Stored data:

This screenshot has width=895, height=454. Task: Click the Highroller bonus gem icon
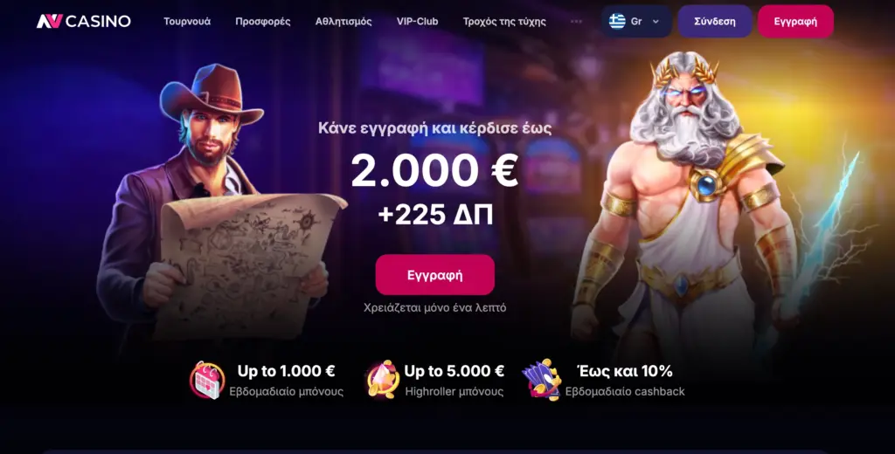[x=383, y=379]
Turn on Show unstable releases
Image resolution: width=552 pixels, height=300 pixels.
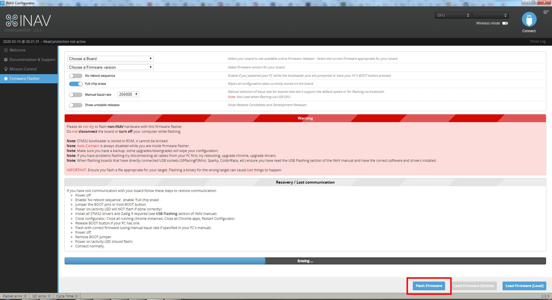pos(76,105)
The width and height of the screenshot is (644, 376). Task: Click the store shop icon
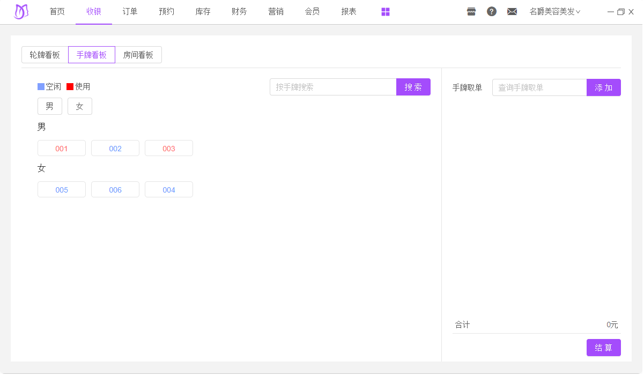tap(471, 12)
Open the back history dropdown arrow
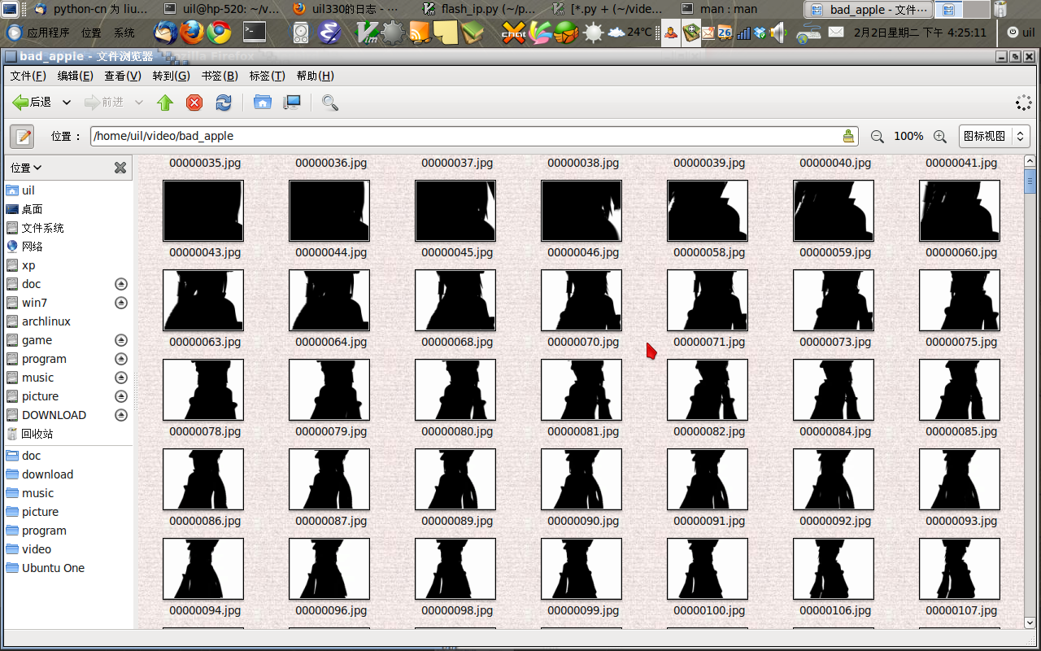 coord(67,103)
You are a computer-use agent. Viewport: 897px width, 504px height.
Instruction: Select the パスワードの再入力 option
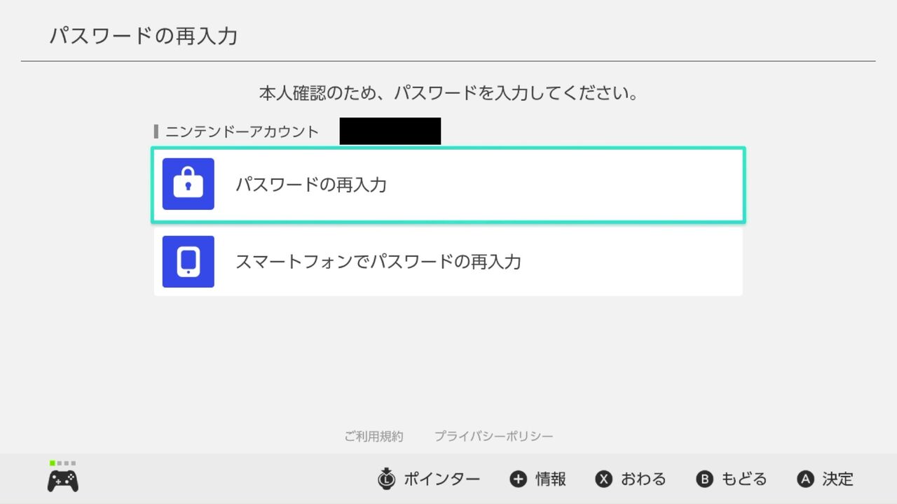pyautogui.click(x=449, y=185)
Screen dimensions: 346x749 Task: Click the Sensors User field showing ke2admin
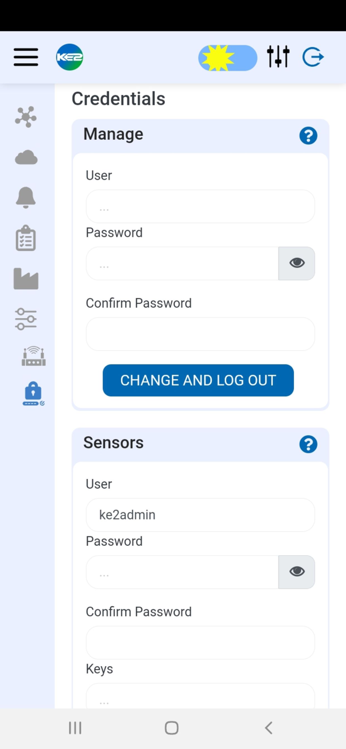click(200, 515)
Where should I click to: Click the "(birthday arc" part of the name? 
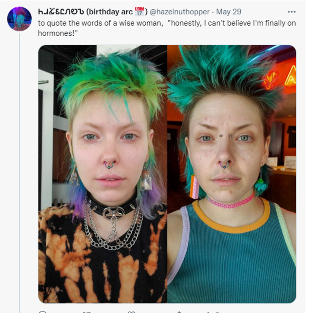[109, 12]
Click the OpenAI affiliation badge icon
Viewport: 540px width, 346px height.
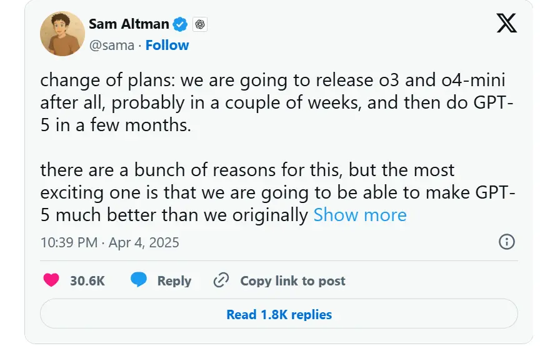click(x=200, y=25)
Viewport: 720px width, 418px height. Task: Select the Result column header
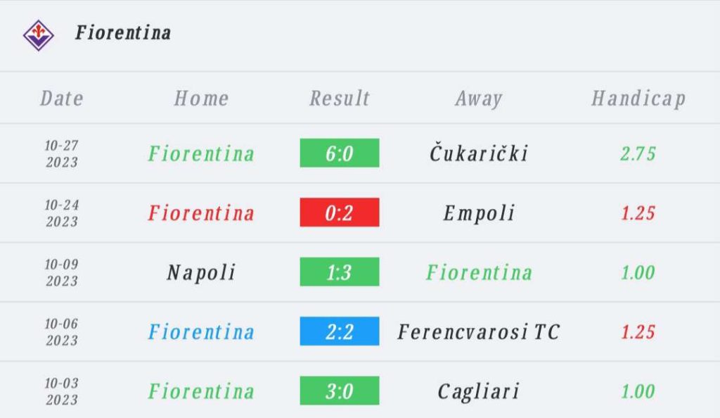coord(340,99)
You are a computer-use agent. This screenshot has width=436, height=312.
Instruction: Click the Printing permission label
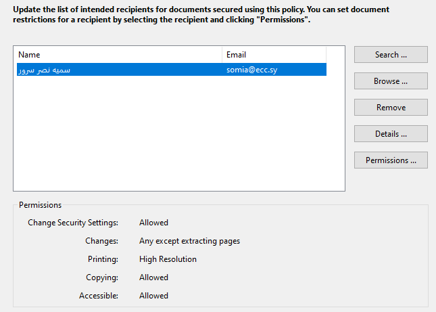103,259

Action item: Take the material above and output only the lines from the one that contains "You are a computer-use agent. Viewport: 897px" through the one that contains "Click the OpenAI affiliation badge icon", ends included and images left out.

Problem solution:
You are a computer-use agent. Viewport: 897px width, 504px height.
Instruction: Select the パスワードの再入力 option
pyautogui.click(x=449, y=185)
Screen dimensions: 346x749 Task: Click the Sensors User field showing ke2admin
click(200, 515)
Where should I click to: Click the "(birthday arc" part of the name? 
[109, 12]
Click the OpenAI affiliation badge icon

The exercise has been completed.